* 課題 *
**a)** 日大への補助金に関する文章で、昨年の助成金が最も多かった大学とその額は何か。
**b)** 日大への補助金に関する文章を、最後の一文のあとから書き継いでください。

* 抜粋文 *
....................
5373.2022年1月27日(木) 不祥事の日大に補助金交付せず

 昨年話題になった日本大学の付属板橋病院建設工事の背任事件に絡んで田中英寿・前理事長や元理事らが逮捕、起訴された一連の事件に対して、文部科学省は来年度の日大への私学助成金交付を停止する意向を示していた。昨日文科省から補助金の配分業務を担っている日本私立学校振興・共催事業団が、今年度分については全額不交付と決定した。学園経営者にとっては厳しい処置である。況してや日大は、学生・生徒数において全国で最多数である。私立学園の経営は、学生・生徒らが収める学費が主であるが、その他に外部からの寄付金、そして、国からの私立助成金の占める割合が大きい。因みに昨年日大は90億円の国庫補助金を受給していた。これが支給されないとなると経営的にも当然苦しくなる。大学は、これによって授業料の値上げを学生らに求めることはないと言っているが、内情は火の車ではないだろうか。因みに昨年助成金が一番多かったのは、早稲田で92億円だった。2位日大、3位が慶應の82億円だった。

 日大がひとりの独裁的権力者だった田中前理事長が、理事会を取り込んで一部には公私混同のやりたい放題の運営だったらしい。来年度以降日大への補助金はどうなるのか、いつまでもゼロということにはならないだろうと考えていたところ、来年度は不交付、そして問題点が解決されるなら、2年後から75%減額、以降は25%刻みで厳格幅が小さくなる。本来受け取れる額に戻るのは、早くて2026年度というから日大にとっては厳しい処分である。あれもこれも田中前理事長のワンマン体制が、もたらした結果であり、日大にとっても田中個人にとっても厳しいお仕置きである。2018年にアメフト部の違法タックル問題発生の際にも、日大に対して世論は厳しかったが、当事者の日大理事会は他人事の如くコメント発信や反省することもなく、その事件で解雇された理事が、今回の事件でも復権してその中心となって重犯を冒した懲りない性分への厳しい鞭となった。身から出たサビというべきであろう。
....................
* 記録データ *
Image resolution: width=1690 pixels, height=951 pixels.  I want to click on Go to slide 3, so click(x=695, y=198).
....................
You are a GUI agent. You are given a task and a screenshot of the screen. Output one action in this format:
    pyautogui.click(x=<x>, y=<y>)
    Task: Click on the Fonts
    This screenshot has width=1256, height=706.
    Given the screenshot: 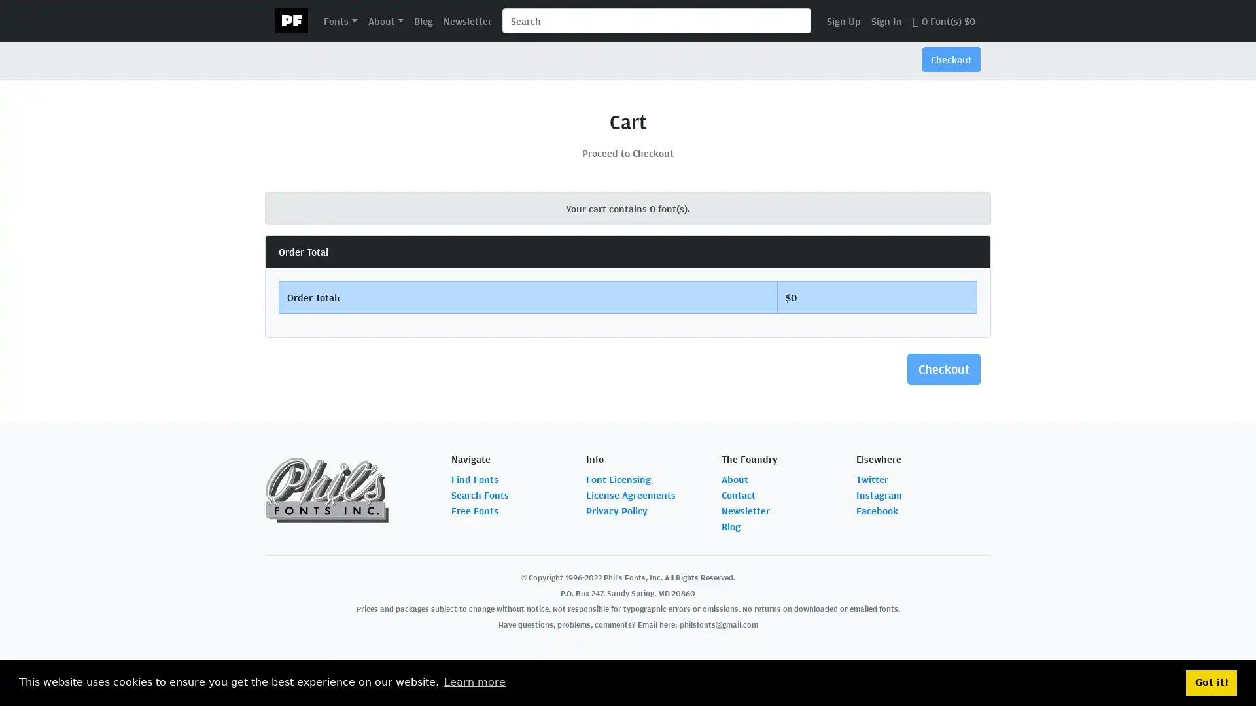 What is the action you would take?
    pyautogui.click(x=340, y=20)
....................
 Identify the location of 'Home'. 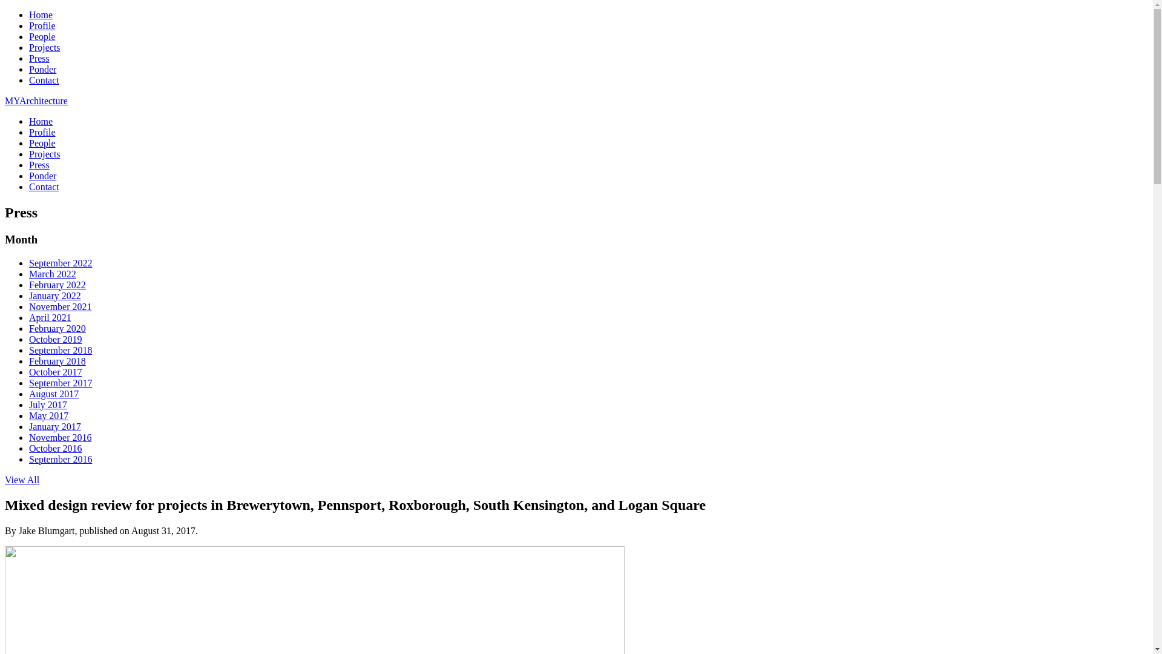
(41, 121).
....................
* 解答一覧 *
**a)** 早稲田で、92億円だった。

**b)**
 ここは謙虚に反省して、今後同じ轍を踏まないよう襟を正すことが大切である。日本一のマンモス大学・日本大学には捲土重来を期してもらいたい。

 さて、新年元旦に関西を本拠とする毎日放送(MBS)のトークバラエティ番組に、政治家は「日本維新の会」代表の松井一郎・大阪市長、副代表の吉村洋文・大阪府知事、元代表の橋下徹・弁護士だけが出演し思い思いのトークを行ったことが、政治的中立性の視点から問題になっている。社内でもこの取り合わせには異論があったという。司会者はいたが、日本維新の3人だけで政治的発言を行うこと自体中立性に疑問がある。視聴率向上に拘って倫理面が甘くなったとの声も聞く。実際、国会で論争になったトピックスや、松井、橋下氏からは、吉村氏を総理にとの発言もあったという。テレビ局、日本維新の会のどちらがこの企画を提案したのか不明だが、こうした下地が案外日本維新の会が関西地区で人気を独り占めにしている原因であるかも知れない。MBS社長も社内調査を命じたというが、MBS社内にも企画の自由と報道の中立性が混乱しているのではないだろうか。もしそうなら公平なる報道を旨とすべきメディアとしては、失格ではないだろうか。